Finalmente, en el evangelio se da el tercer paso de esta hermosa revelación de Dios. Dios es Trinidad. El Dios uno y simple, vive en tres Personas: el Padre, el Hijo, que tomó carne en Cristo, y el Espíritu Santo. La Trinidad significa que Dios no es un Dios solitario, sino una comunidad de amor. Dios es el amor hecho vida: amor como persona. El resto de lo que sabemos o podemos saber de Dios viene como consecuencia. Y en este evangelio, Cristo nos anuncia la misión que encomendó a la Iglesia. Es una misión triple: evangelizadora (“Id y haced discípulos”), celebrativa (“bautizándolos en el nombre del Padre y del Hijo y del Espíritu Santo”) y vivencial (“enseñándoles a guardar todo lo que os he mandado”).
Para reflexionar: ¿Cómo experimento en mi vida el amor de la Santísima Trinidad? ¿Cómo trato cada día a la Trinidad Santa? ¿Con qué Persona divina tengo más intimidad: con el Padre, con el Hijo, con el Espíritu Santo? ¿A quién me asemejo más: al Padre en su ternura, al Hijo en su sabiduría, al Espíritu Santo en su bálsamo consolador?

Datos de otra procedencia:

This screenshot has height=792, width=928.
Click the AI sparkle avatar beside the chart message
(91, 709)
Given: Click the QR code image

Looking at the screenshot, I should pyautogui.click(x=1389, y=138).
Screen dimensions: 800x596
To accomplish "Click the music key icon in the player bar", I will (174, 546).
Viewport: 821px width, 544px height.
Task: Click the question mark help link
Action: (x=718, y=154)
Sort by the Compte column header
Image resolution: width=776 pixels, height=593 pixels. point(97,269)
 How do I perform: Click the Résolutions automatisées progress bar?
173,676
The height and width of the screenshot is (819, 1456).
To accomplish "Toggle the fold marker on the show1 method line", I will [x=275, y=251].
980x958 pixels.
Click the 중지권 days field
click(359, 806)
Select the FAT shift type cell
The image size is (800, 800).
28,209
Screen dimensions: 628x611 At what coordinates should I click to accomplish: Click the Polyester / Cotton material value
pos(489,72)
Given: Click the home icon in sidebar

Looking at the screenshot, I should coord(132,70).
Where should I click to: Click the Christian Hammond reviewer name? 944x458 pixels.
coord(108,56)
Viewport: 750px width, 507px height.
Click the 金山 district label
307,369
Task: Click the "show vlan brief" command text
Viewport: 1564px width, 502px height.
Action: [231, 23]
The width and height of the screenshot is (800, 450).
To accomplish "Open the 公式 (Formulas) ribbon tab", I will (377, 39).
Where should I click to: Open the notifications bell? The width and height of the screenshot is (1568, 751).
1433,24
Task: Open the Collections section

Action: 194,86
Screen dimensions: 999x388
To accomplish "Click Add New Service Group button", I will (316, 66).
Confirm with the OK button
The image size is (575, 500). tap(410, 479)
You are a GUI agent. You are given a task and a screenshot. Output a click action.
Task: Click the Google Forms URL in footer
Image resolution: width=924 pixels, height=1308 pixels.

Para rezar: Recemos con la beata Isabel de la Trinidad: “¡Oh Dios mío, trinidad adorable, ayúdame a olvidarme por entero para establecerme en ti! ¡Oh mi Cristo amado, crucificado por amor! Siento mi impotencia y te pido que me revistas de ti mismo, que identifiques mi alma con todos lo movimientos de tu alma; que me sustituyas, para que mi vida no sea más que una irradiación de tu propia vida. Ven a mí como adorador, como reparador y como salvador… ¡Oh fuego consumidor, Espíritu de amor! Ven a mí, para que se haga en mi alma una como encarnación del Verbo; que yo sea para él una humanidad sobreañadida en la que él renueve todo su misterio. Y tú, ¡oh Padre!, inclínate sobre tu criatura; no veas en ella más que a tu amado en el que has puesto todas tus complacencias. ¡Oh mis tres, mi todo, mi dicha, soledad infinita, inmensidad en que me pierdo! Me entrego a vos como una presa; sepultaos en mi para que yo me sepulte en vos, en espera de ir a contemplar en vuestra luz el abismo de vuestras grandezas”.